_STATED TASK:_ Recast the data below as a Markdown table with two columns, "Row" and "Line". Give each nonblank line its own numbered row, and leave out blank lines.

(Item position entries)
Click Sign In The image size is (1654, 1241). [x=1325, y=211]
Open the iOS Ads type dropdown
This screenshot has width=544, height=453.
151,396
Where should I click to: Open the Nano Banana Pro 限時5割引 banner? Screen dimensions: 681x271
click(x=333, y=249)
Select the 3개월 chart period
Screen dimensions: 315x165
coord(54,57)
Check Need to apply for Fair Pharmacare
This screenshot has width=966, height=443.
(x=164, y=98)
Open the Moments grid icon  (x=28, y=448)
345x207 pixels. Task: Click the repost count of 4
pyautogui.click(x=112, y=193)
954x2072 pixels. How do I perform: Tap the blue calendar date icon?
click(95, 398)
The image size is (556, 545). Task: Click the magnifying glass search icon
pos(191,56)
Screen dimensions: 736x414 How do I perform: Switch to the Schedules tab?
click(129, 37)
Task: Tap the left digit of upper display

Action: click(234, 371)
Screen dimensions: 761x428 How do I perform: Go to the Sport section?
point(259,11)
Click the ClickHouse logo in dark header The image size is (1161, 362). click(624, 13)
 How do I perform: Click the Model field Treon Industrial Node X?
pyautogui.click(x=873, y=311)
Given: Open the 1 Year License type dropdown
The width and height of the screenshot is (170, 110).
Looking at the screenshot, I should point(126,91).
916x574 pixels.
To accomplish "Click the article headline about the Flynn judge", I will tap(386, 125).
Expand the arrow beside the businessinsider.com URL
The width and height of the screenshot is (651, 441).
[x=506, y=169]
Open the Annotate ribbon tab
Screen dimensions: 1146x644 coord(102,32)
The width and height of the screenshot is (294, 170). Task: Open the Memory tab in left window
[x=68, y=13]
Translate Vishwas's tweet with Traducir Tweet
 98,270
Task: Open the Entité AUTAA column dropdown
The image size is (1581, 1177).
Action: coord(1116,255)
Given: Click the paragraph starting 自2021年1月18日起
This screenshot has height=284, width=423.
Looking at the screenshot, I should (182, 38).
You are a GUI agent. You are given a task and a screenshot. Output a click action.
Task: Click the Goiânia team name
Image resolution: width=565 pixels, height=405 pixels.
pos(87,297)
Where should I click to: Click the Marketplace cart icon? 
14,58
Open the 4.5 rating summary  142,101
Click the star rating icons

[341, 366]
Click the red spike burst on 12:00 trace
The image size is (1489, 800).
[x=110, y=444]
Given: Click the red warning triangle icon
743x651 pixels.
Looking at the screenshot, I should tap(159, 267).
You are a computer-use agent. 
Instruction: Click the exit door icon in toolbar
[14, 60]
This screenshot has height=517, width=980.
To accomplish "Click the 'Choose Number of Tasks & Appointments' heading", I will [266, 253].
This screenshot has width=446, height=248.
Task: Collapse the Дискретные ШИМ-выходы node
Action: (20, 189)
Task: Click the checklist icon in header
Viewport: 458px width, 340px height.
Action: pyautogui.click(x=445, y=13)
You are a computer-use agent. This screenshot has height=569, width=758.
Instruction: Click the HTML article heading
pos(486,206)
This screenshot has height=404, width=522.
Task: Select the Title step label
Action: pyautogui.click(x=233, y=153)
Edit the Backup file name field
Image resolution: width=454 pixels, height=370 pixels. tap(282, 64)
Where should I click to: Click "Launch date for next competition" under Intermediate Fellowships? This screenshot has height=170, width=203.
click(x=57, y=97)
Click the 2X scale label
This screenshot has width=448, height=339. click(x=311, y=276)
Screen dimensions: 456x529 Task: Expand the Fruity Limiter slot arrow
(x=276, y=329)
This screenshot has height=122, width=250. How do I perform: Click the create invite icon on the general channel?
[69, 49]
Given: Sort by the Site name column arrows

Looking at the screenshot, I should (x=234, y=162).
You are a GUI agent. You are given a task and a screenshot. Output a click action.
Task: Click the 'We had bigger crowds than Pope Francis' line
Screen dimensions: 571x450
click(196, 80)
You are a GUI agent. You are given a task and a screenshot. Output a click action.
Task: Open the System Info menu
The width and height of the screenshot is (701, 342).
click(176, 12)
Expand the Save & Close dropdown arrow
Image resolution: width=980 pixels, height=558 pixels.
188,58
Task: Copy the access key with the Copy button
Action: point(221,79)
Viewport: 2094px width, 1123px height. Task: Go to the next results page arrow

_OUTPUT FOR THIS EXERCISE:_
| Row | Line |
|---|---|
| 1 | Click Sign In The image size is (1654, 1241). [x=1325, y=211] |
| 2 | Open the iOS Ads type dropdown |
| 3 | This screenshot has width=544, height=453. |
| 4 | 151,396 |
| 5 | Where should I click to: Open the Nano Banana Pro 限時5割引 banner? Screen dimensions: 681x271 |
| 6 | click(x=333, y=249) |
| 7 | Select the 3개월 chart period |
| 8 | Screen dimensions: 315x165 |
| 9 | coord(54,57) |
| 10 | Check Need to apply for Fair Pharmacare |
| 11 | This screenshot has width=966, height=443. |
| 12 | (x=164, y=98) |
| 13 | Open the Moments grid icon  (x=28, y=448) |
| 14 | 345x207 pixels. Task: Click the repost count of 4 |
| 15 | pyautogui.click(x=112, y=193) |
| 16 | 954x2072 pixels. How do I perform: Tap the blue calendar date icon? |
| 17 | click(95, 398) |
| 18 | The image size is (556, 545). Task: Click the magnifying glass search icon |
| 19 | pos(191,56) |
| 20 | Screen dimensions: 736x414 How do I perform: Switch to the Schedules tab? |
| 21 | click(129, 37) |
| 22 | Task: Tap the left digit of upper display |
| 23 | Action: click(234, 371) |
| 24 | Screen dimensions: 761x428 How do I perform: Go to the Sport section? |
| 25 | point(259,11) |
| 26 | Click the ClickHouse logo in dark header The image size is (1161, 362). click(624, 13) |
| 27 |  How do I perform: Click the Model field Treon Industrial Node X? |
| 28 | pyautogui.click(x=873, y=311) |
| 29 | Given: Open the 1 Year License type dropdown |
| 30 | The width and height of the screenshot is (170, 110). |
| 31 | Looking at the screenshot, I should point(126,91). |
| 32 | 916x574 pixels. |
| 33 | To accomplish "Click the article headline about the Flynn judge", I will tap(386, 125). |
| 34 | Expand the arrow beside the businessinsider.com URL |
| 35 | The width and height of the screenshot is (651, 441). |
| 36 | [x=506, y=169] |
| 37 | Open the Annotate ribbon tab |
| 38 | Screen dimensions: 1146x644 coord(102,32) |
| 39 | The width and height of the screenshot is (294, 170). Task: Open the Memory tab in left window |
| 40 | [x=68, y=13] |
| 41 | Translate Vishwas's tweet with Traducir Tweet |
| 42 |  98,270 |
| 43 | Task: Open the Entité AUTAA column dropdown |
| 44 | The image size is (1581, 1177). |
| 45 | Action: coord(1116,255) |
| 46 | Given: Click the paragraph starting 自2021年1月18日起 |
| 47 | This screenshot has height=284, width=423. |
| 48 | Looking at the screenshot, I should (182, 38). |
| 49 | You are a GUI agent. You are given a task and a screenshot. Output a click action. |
| 50 | Task: Click the Goiânia team name |
| 51 | Image resolution: width=565 pixels, height=405 pixels. |
| 52 | pos(87,297) |
| 53 | Where should I click to: Click the Marketplace cart icon?  |
| 54 | 14,58 |
| 55 | Open the 4.5 rating summary  142,101 |
| 56 | Click the star rating icons |
| 57 | [341, 366] |
| 58 | Click the red spike burst on 12:00 trace |
| 59 | The image size is (1489, 800). |
| 60 | [x=110, y=444] |
| 61 | Given: Click the red warning triangle icon |
| 62 | 743x651 pixels. |
| 63 | Looking at the screenshot, I should tap(159, 267). |
| 64 | You are a computer-use agent.  |
| 65 | Instruction: Click the exit door icon in toolbar |
| 66 | [14, 60] |
| 67 | This screenshot has height=517, width=980. |
| 68 | To accomplish "Click the 'Choose Number of Tasks & Appointments' heading", I will [266, 253]. |
| 69 | This screenshot has width=446, height=248. |
| 70 | Task: Collapse the Дискретные ШИМ-выходы node |
| 71 | Action: (20, 189) |
| 72 | Task: Click the checklist icon in header |
| 73 | Viewport: 458px width, 340px height. |
| 74 | Action: pyautogui.click(x=445, y=13) |
| 75 | You are a computer-use agent. This screenshot has height=569, width=758. |
| 76 | Instruction: Click the HTML article heading |
| 77 | pos(486,206) |
| 78 | This screenshot has height=404, width=522. |
| 79 | Task: Select the Title step label |
| 80 | Action: pyautogui.click(x=233, y=153) |
| 81 | Edit the Backup file name field |
| 82 | Image resolution: width=454 pixels, height=370 pixels. tap(282, 64) |
| 83 | Where should I click to: Click "Launch date for next competition" under Intermediate Fellowships? This screenshot has height=170, width=203. |
| 84 | click(x=57, y=97) |
| 85 | Click the 2X scale label |
| 86 | This screenshot has width=448, height=339. click(x=311, y=276) |
| 87 | Screen dimensions: 456x529 Task: Expand the Fruity Limiter slot arrow |
| 88 | (x=276, y=329) |
| 89 | This screenshot has height=122, width=250. How do I perform: Click the create invite icon on the general channel? |
| 90 | [69, 49] |
| 91 | Given: Sort by the Site name column arrows |
| 92 | Looking at the screenshot, I should (x=234, y=162). |
| 93 | You are a GUI agent. You are given a task and a screenshot. Output a click action. |
| 94 | Task: Click the 'We had bigger crowds than Pope Francis' line |
| 95 | Screen dimensions: 571x450 |
| 96 | click(196, 80) |
| 97 | You are a GUI agent. You are given a task and a screenshot. Output a click action. |
| 98 | Task: Open the System Info menu |
| 99 | The width and height of the screenshot is (701, 342). |
| 100 | click(176, 12) |
| 101 | Expand the Save & Close dropdown arrow |
| 102 | Image resolution: width=980 pixels, height=558 pixels. |
| 103 | 188,58 |
| 104 | Task: Copy the access key with the Copy button |
| 105 | Action: point(221,79) |
| 106 | Viewport: 2094px width, 1123px height. Task: Go to the next results page arrow |